Setelah turnamen Volly, meskipun kami kalah dan tidak lanjut babak selanjutnya. Aku nggak berkecil hati, cari asiknya aja bukan sekedar ambisi untuk menjadi juara. 

Hari semakin sore, matahari perlahan mulai tenggelam. Kami hendak membubarkan diri. Tiba-tiba di depanku ada segerombolan remaja yang kebut-kebutan. Darahku menggebu, panas. Lalu tancap gaspol. 

Samar terdengar suara motor Bang Jeri menyusulku.

"Jangan ngebut-ngebut! Hari mau magrib. Langsung pulang ya!" teriaknya ketika motor kami sejajar. 

Lalu Bang Jeri berbelok arah jalan pulang mendahului aku. 

--------------------

Entah apa yang terjadi. Aku melihat diri ini sudah dipinggir jalan. Kaki dan tangan mati rasa. Darah bercecer disekitarku. Sedangkan motorku hancur belah dua. 

Perasaanku linglung. Mencerna semua yang terjadi. Terlalu cepat! Hingga sulit untukku mengelak. 

Aku melihat Bang Jeri histeris menghentikan setiap mobil yang lewat, tapi tidak ada yang berhenti. "Woi Bang, tolongin aku ni," teriakku. 

Mata tajam milik Bang Jeri terlihat merah. Apakah dia sedang marah? Ia berjalan cepat mendekatiku lalu mengepalkan tangan dan ... Meninjuku. Kaget! Apa salahku? Ini murni kecelakaan.

Tidak lama kemudian mobil kepolisian datang. Mengangkat tubuhku, tiba-tiba hijan diperjalanan. Pedih, sakit tak bisa kujelaskan ketika butiran hujan menyentuh lukaku. 

----------------

Beberapa hari aku dirawat. Namun sosok wanita yang kunantikan belum terlihat batang hidungnya. Kupinta Bang Jeri untuk mengabarinya tetap saja dia belum datang. 

Hingga seminggu seminggu berlalu. 

Wanitaku datang. Dengan pakaian sederhana tanpa make up, ia terlihat begitu cantik. Akan tetapi, air mata itu menutupi kecantikannya. 

Ia begitu terpukul saat melihat kakiku yang diamputasi. Tiada sepatah katapun keluar dari mulutnya. 

Sikapku mulai pesimis. 

"Apakah setelah melihat kakiku tiada, ia akan menghilang bagai ditelan bumi?" batinku. 

Desas desus miring mulai menghampiri hubunganku. Semua orang berkata, dia pasti akan meninggalkanku. 

Saking takutnya, aku berusaha menghubungi Zola, Kekasihku. Menceritakan berita miring itu. Jawabannya sungguh menyejukkan hatiku dan menjadi tentram. 

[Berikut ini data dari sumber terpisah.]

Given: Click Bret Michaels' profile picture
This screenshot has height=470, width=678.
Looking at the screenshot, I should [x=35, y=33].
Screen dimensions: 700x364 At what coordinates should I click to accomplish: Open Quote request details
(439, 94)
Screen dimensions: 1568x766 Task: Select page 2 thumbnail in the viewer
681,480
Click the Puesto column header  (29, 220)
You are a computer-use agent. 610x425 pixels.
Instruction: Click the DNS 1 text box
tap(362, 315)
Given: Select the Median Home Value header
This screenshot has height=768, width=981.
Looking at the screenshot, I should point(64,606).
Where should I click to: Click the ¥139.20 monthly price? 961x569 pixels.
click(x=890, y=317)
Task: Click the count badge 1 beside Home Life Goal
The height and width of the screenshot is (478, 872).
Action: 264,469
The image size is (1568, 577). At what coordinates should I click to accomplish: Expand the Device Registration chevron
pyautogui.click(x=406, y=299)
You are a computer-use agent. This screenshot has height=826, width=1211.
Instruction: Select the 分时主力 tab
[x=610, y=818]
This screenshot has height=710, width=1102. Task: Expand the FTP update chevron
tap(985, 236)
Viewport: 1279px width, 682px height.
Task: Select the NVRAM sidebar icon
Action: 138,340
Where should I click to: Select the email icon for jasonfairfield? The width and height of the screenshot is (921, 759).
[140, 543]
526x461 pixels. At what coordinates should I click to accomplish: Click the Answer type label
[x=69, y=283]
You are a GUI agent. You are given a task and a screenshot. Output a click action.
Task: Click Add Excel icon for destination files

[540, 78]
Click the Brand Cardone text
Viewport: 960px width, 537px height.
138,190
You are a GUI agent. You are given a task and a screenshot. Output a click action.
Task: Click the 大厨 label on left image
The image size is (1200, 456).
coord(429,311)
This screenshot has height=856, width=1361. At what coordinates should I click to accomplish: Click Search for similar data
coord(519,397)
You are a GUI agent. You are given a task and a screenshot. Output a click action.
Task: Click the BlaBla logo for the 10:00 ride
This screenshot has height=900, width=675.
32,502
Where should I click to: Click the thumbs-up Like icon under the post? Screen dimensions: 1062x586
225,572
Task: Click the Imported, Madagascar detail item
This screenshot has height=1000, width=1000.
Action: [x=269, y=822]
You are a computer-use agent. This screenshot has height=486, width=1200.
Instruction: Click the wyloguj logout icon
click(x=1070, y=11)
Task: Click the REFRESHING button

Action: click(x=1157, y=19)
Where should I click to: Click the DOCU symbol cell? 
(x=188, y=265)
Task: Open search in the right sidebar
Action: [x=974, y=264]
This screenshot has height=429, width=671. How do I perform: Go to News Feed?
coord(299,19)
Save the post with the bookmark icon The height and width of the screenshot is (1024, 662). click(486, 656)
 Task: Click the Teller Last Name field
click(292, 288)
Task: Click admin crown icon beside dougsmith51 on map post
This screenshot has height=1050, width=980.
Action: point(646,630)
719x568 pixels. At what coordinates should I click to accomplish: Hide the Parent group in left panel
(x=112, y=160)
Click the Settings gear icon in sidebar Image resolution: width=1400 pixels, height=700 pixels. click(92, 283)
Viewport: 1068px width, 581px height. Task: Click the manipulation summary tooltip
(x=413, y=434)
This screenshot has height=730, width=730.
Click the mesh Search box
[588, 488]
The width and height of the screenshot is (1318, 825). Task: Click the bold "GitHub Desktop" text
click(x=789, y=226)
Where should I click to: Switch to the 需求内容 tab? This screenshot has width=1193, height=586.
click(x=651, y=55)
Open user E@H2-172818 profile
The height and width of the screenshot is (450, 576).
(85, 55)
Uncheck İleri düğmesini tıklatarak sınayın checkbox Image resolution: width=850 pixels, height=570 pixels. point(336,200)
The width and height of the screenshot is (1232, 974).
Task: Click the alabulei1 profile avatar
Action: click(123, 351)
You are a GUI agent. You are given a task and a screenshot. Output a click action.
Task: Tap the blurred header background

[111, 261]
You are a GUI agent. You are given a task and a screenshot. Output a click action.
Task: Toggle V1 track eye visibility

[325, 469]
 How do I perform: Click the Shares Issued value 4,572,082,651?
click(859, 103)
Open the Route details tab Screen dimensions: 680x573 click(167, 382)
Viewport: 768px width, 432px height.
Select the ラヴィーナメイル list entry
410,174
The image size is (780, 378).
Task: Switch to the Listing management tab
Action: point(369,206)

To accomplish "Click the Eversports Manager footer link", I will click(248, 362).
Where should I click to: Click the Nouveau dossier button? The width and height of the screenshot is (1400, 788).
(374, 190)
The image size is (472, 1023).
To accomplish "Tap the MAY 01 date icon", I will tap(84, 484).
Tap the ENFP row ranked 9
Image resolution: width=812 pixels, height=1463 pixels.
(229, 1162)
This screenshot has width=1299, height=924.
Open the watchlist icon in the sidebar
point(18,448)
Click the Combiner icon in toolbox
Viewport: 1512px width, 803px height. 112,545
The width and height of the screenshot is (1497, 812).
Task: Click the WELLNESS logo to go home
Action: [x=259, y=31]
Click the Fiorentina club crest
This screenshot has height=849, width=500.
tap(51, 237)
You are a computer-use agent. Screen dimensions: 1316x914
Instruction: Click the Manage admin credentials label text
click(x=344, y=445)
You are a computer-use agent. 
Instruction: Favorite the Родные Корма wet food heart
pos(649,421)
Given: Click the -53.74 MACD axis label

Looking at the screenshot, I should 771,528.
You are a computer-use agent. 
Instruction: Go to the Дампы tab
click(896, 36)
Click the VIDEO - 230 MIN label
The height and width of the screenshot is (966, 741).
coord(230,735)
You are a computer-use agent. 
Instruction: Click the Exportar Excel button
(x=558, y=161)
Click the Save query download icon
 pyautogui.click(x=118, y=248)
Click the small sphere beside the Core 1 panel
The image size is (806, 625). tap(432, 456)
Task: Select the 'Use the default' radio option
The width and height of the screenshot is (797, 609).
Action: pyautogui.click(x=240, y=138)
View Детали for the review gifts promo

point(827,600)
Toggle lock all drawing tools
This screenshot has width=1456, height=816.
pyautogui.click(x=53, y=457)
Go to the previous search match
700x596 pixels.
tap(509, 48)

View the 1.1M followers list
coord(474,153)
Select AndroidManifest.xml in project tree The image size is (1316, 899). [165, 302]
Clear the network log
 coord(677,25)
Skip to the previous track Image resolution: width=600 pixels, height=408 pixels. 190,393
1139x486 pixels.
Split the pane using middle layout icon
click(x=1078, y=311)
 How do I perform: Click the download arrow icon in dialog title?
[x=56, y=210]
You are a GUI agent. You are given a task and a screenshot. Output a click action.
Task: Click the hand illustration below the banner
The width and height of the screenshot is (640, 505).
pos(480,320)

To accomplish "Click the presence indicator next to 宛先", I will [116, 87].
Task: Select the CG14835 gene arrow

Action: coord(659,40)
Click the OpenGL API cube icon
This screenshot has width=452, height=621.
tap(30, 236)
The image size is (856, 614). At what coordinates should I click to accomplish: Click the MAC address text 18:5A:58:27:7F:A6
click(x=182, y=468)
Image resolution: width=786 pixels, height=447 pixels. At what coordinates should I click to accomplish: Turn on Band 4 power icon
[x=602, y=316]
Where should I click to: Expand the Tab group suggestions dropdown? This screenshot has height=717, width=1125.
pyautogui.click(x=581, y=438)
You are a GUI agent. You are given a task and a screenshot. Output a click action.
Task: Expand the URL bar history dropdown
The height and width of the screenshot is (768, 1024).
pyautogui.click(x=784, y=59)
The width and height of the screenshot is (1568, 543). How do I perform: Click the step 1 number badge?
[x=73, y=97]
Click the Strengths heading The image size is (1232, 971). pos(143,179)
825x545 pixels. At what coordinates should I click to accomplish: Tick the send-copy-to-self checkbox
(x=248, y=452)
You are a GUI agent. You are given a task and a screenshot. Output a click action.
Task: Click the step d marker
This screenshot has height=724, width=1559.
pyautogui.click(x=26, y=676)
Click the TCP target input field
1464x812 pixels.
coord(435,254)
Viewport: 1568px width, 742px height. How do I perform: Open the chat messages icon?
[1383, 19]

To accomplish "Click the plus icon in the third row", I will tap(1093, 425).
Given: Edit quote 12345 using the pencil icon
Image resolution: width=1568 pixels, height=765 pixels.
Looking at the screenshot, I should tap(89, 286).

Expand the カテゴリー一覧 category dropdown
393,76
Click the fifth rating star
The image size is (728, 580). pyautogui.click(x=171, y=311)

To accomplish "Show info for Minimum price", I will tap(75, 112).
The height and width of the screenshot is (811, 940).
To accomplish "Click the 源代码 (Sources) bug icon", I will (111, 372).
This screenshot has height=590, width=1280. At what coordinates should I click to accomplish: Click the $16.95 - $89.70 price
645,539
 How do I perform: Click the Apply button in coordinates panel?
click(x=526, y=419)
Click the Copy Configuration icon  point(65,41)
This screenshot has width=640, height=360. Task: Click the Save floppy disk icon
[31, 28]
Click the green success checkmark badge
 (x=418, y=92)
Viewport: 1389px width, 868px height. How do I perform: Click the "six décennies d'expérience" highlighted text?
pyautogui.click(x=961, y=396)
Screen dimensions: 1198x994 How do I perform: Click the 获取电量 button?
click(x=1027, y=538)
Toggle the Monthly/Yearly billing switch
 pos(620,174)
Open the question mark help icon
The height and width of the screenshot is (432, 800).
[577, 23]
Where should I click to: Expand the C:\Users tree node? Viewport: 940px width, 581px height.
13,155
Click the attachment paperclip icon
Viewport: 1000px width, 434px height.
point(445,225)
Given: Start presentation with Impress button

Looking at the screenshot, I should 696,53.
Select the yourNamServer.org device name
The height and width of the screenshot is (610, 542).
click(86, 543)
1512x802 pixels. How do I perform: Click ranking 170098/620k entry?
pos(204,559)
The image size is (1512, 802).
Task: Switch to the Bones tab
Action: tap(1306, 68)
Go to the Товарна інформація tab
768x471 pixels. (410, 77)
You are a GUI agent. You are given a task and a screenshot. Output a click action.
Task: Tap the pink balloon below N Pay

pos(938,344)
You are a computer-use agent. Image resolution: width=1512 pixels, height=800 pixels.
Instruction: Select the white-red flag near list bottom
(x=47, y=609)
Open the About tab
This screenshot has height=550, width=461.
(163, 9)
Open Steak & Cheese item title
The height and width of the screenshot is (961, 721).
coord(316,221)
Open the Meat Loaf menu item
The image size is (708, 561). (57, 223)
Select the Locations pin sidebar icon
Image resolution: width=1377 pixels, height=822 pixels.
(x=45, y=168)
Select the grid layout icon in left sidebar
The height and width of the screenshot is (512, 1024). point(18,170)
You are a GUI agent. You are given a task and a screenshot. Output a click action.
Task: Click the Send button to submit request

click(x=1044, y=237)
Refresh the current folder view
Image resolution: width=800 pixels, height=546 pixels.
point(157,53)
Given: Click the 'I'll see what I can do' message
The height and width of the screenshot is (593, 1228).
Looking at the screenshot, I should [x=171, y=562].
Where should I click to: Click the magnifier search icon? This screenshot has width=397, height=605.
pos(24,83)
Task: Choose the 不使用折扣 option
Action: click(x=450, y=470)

"Abang nggak usah dengarin kata orang. Adek tetap yang dulu. Kita jalani aja, biarlah mereka panas karena hubungan kita yang tetap nyaman meskipun keadaan telah berubah. Adek tetap sayang dan terima Abang apa adanya." Jelas Zola meluruskan kesalahpahaman ini.

Aku tak mampu membendung kebahagiaan ini. Dari tadi sudut bibirku selalu melengkung mendengar suaranya. 

"Serius terima apa adanya? Atau sebab desa desus itu Adek berubah pikiran?" tanyaku. 

Hening. 

Tiada jawaban dari seberang sana! 

"Halo ... Adek masih disitu?" tanyaku lagi. 

Terdengar suara berisik dari sana. Aku melirik jam di ponsel menunjukkan 20:30 pm. Yakin jika Zola belum tidur. 

"Maaf Bang! Adek tadi ada kerjaan dikit, Adek beneran kok terima Abang tanpa syarat, semoga Abang cepat  sembuh. Biar kita bisa jalan-jalan seperti dulu," Jawabnya di sana. 

Rasanya aku lebih bersemangat untuk segera sembuh. Kujadikan ucapan Zola sebagai motivasi untuk bangkit. Setidaknya gadis yang kusayangi masih menerima kekurangan ini seperti Ibu, ayah dan bang Jeri. 

"Sekarang Abang Istirahat ya! Besok adek ke sana," ucapnya lembut menyejukkan hatiku. 

"Terima Kasih Dek, Assalamualaikum ..." Tukasku pelan. 

Jantung hati, pelipur lara "Zola Septiaku" puitis dalam hatiku. 

Akupun tak sabar menantikan hari esok. Mata ini sulit dipejamkan. Menatap langit-langit Ruangan ICU yang serba putilh dan bunyi mesin dengan simbol hati. Tiba-tiba mataku berat untuk dibuka, rasa kantuk semakin meningkat, perlahan ruangan menjadi gelap.